Survey: One third of British farmers to generate green energy
Nearly a third of Britain’s farmers will be utilising some form of renewable energy generation by the autumn, according to a major new report that confirms the agricultural sector is driving demand for solar panels, small scale wind turbines, and renewable heat technologies.
The National Farmers Union (NFU) and Natwest recently released the results of a survey of more than 400 farmers designed to assess the level of uptake of renewable energy technologies by the industry.
It found around 20 per cent farmers intend to be producing clean electricity by the end of the summer. Solar installations proved the most popular option with one in six respondents claiming they will have solar systems in place within the next few months.

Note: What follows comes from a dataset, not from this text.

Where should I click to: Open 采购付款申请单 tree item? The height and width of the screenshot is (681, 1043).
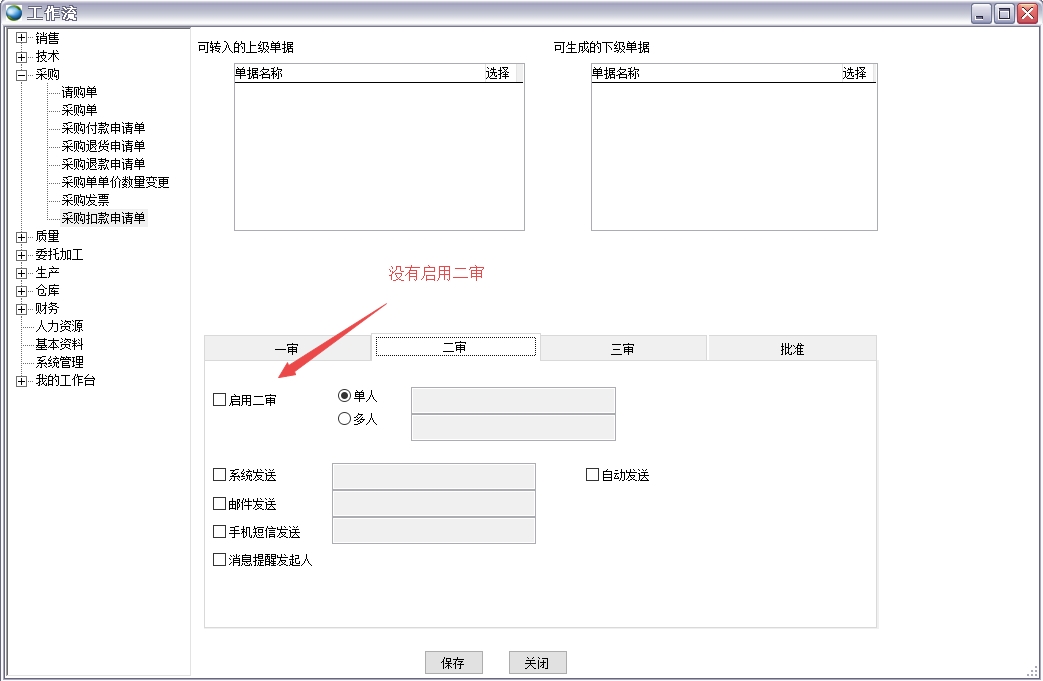[x=103, y=128]
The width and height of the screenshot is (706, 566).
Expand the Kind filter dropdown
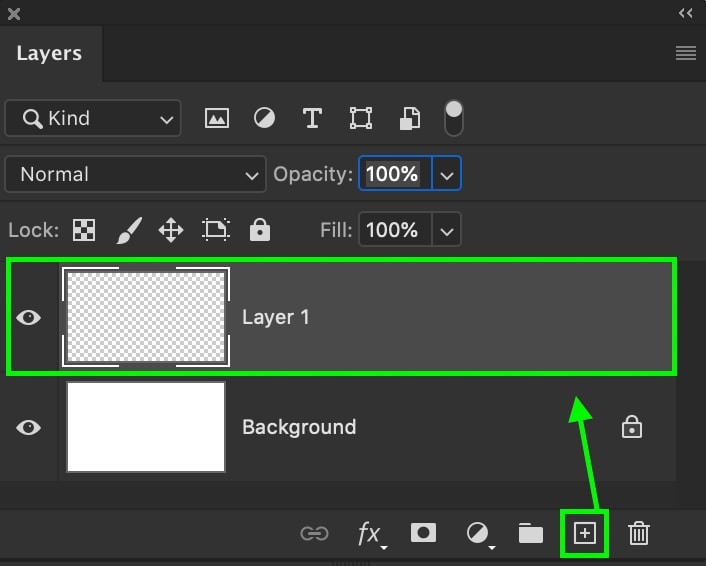93,118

Renewable heat technologies, such as biomass boilers or anaerobic digestion plants, are also expected to be in place at around 10 per cent of farms by the end of the summer.

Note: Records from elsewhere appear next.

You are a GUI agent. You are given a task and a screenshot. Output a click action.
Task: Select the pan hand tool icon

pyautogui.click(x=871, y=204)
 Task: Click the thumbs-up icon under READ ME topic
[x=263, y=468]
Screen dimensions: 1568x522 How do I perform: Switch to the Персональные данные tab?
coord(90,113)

NFU chief renewable energy adviser Jonathan Scurlock said the results showed that renewable energy could soon overtake tourism as a key source of extra income for rural communities.
He also argued the findings buoyed predictions that 15 per cent of renewable energy could come from the agriculture sector by 2020, enabling it to make a significant contribution to the UK target of producing 15 per cent of its energy from renewable sources by 2020.
“The NFU has been encouraging farmers and growers nationwide across all sectors to diversify into renewable energy for the past few years – but we are amazed at this level of uptake already,” he said.
“The potential of land-based renewable energy to support profitable farming, while contributing to energy security and the low-carbon economy, is evidently much greater than we ever imagined.”
However, more than half of those surveyed cited planning permission as the biggest barrier to installing renewable energy projects, while a third said access to finance was a challenge. Another quarter said their efforts were hampered by the lack of public information on installing green energy systems.